- TEXT PASSAGE -
= = = = =

In an autonomous driving vehicle that recognizes an external environment based on detection results of external sensors to plan a route, and that performs autonomous driving control based on the planned route, input data for the route plan changes depending on, for example, the number, the types, and the detection performances of the external sensors. For this reason, in the related art, the result of adapting the route plan cannot be simply used between autonomous driving vehicles including external sensors with different configurations, and route plans need to be separately re-adapted according to different input data. As a result, a huge amount of development man-hours are required.
The present disclosure describes reducing the effort of re-adapting a second autonomous driving vehicle having a second sensor specification, which is inferior to a first sensor specification in at least one of a number, a type, and a detection performance, separately from a first autonomous driving vehicle.
One aspect of the present disclosure is a method for developing an autonomous driving vehicle including an external sensor including a number, a type, and a detection performance as a sensor specification, in which the autonomous driving vehicle includes an autonomous driving system configured to apply a machine learning model to at least a recognition process to recognize an external environment based on a detection result of the external sensor and a planning process to plan a route using a result of the recognition process among the recognition process, the planning process, and a vehicle control process to perform autonomous driving control based on the planned route, the machine learning model being configured to output the route by taking the detection result of the external sensor as an input, the method including: a first step of training the machine learning model by adapting at least the recognition process and the planning process using a first autonomous driving vehicle including the external sensor having a first sensor specification; and a second step of applying the machine learning model trained in the first step to a second autonomous driving vehicle including the external sensor having a second sensor specification that is inferior to the first sensor specification in at least one of the number, the type, and the detection performance.
In the method for developing an autonomous driving vehicle according to one aspect of the present disclosure, in the first step, the machine learning model is trained using the first autonomous driving vehicle having the sensor specification superior to the sensor specification of the second autonomous driving vehicle. In the second step, the machine learning model trained on the first autonomous driving vehicle is applied to the second autonomous driving vehicle.

= = = = =

- SUPPLIED DATA -
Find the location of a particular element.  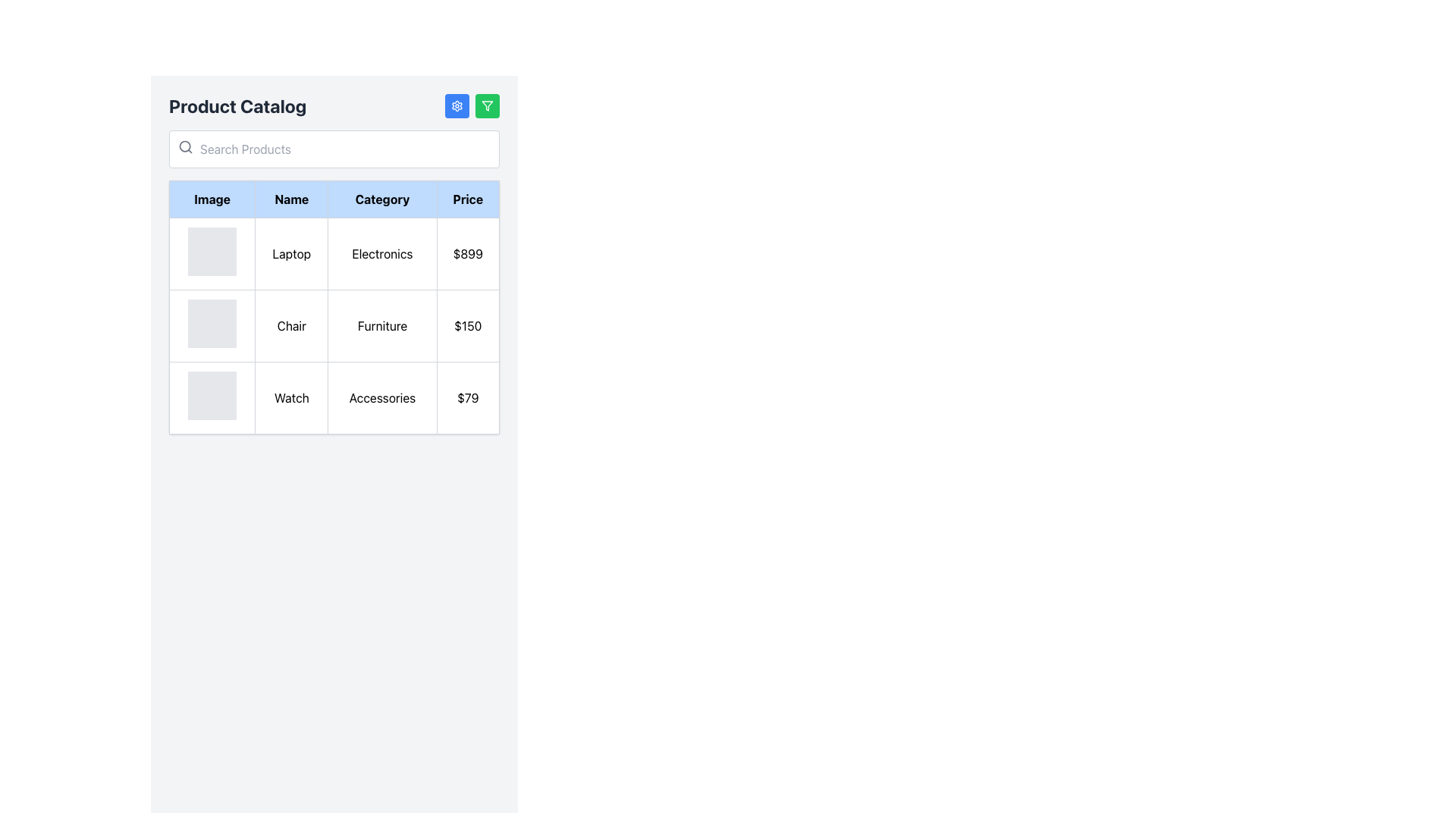

the text block displaying the price of 'Watch Accessories', which is located in the last row of the grid layout table under the 'Price' column is located at coordinates (467, 397).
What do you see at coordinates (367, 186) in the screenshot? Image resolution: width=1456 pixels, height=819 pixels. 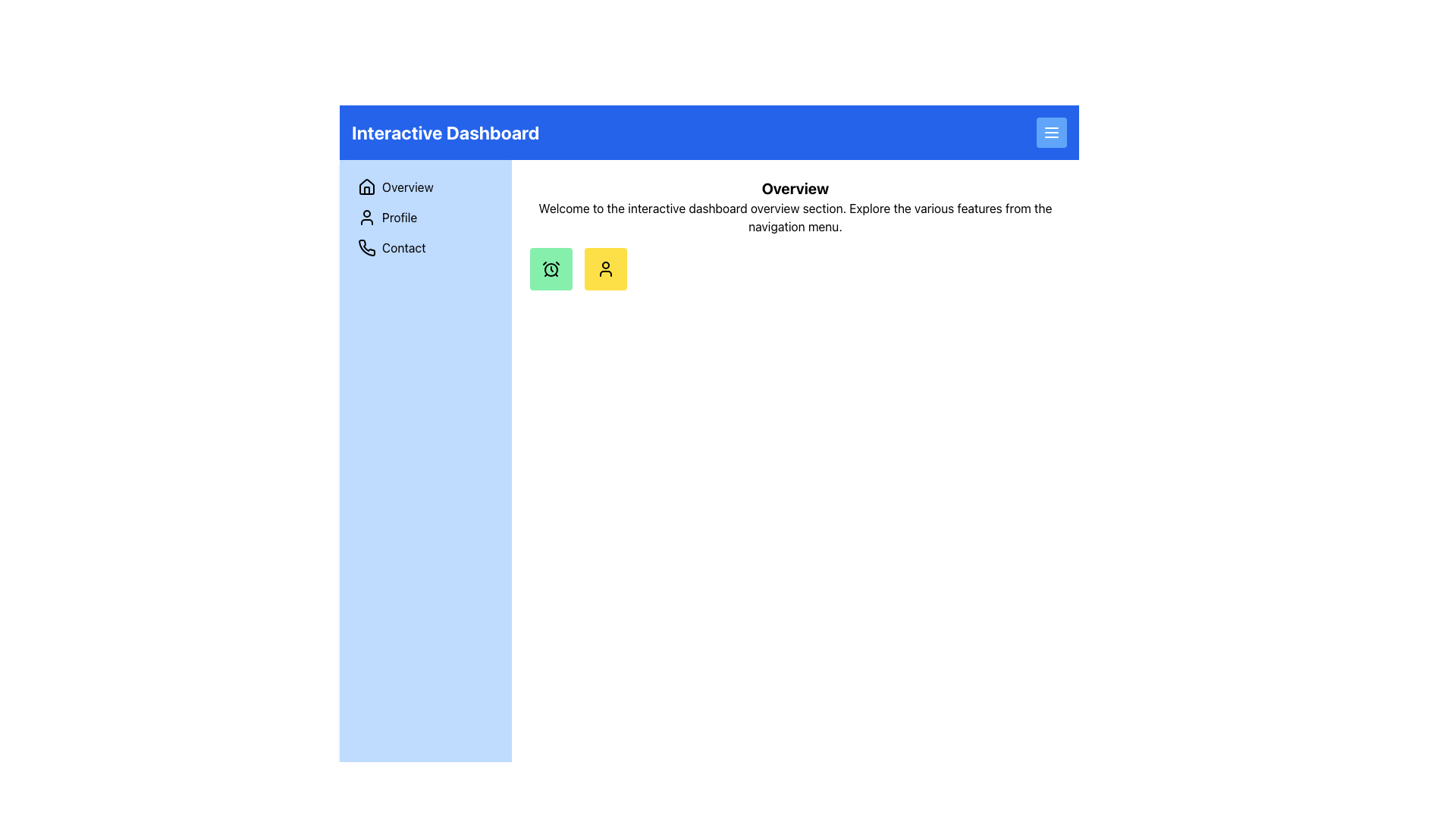 I see `the 'Overview' icon in the left-hand navigation menu` at bounding box center [367, 186].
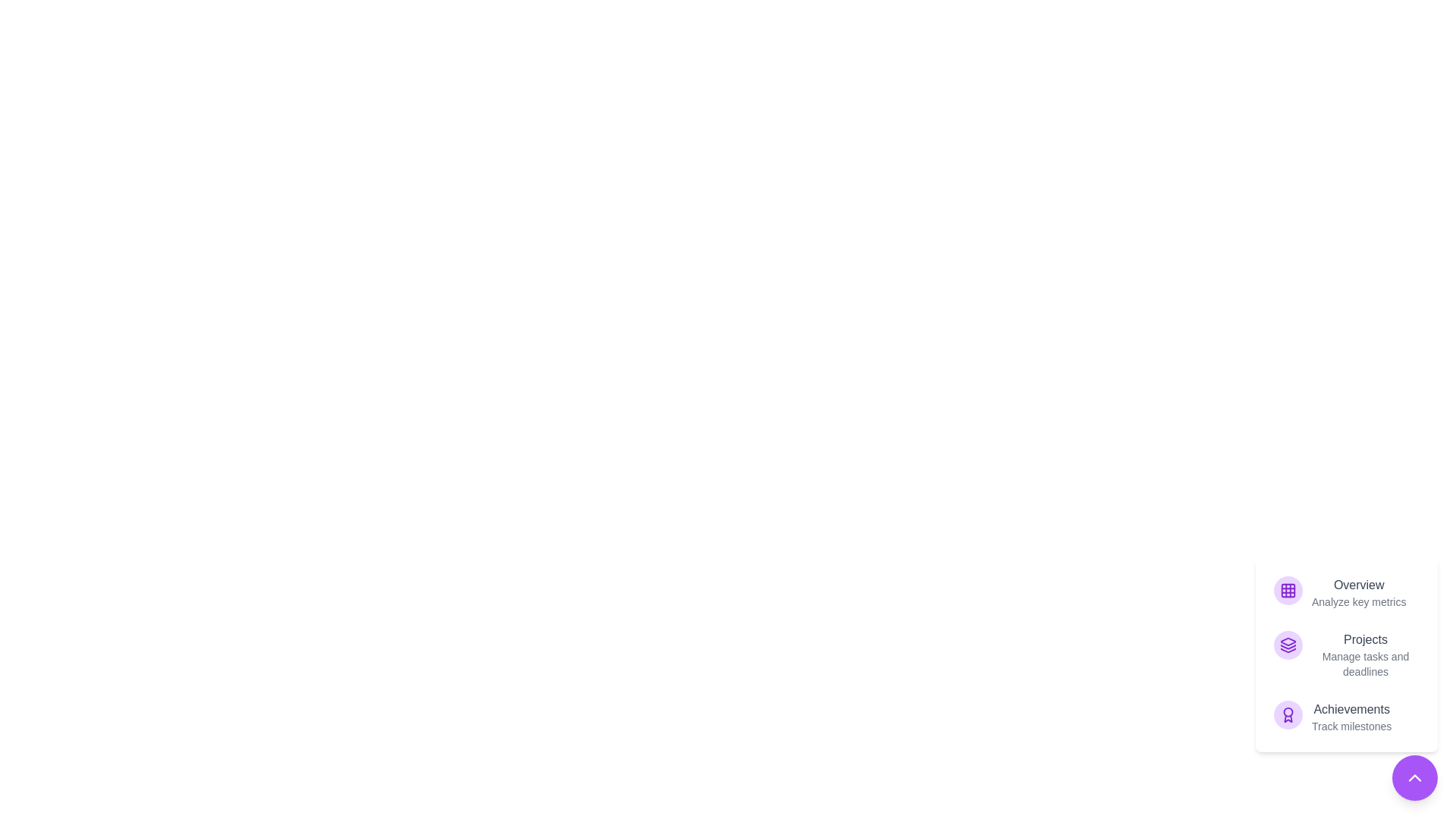 The height and width of the screenshot is (819, 1456). Describe the element at coordinates (1347, 654) in the screenshot. I see `the item labeled Projects to observe its hover effect` at that location.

= = = = =

- EXERCISE DETAILS -
Answer these about the autonomous driving text, one answer per line:
(a) In the related art, what does separately re-adapting route plans require?
(b) In the first step, which processes are adapted at least?
(c) In the second step, which vehicle receives the trained machine learning model?

- SOLUTION TO THE EXERCISE -
(a) A huge amount of development man-hours.
(b) The recognition process and the planning process.
(c) A second autonomous driving vehicle whose external sensor has a second sensor specification that is inferior to the first in at least one of the number, the type, and the detection performance.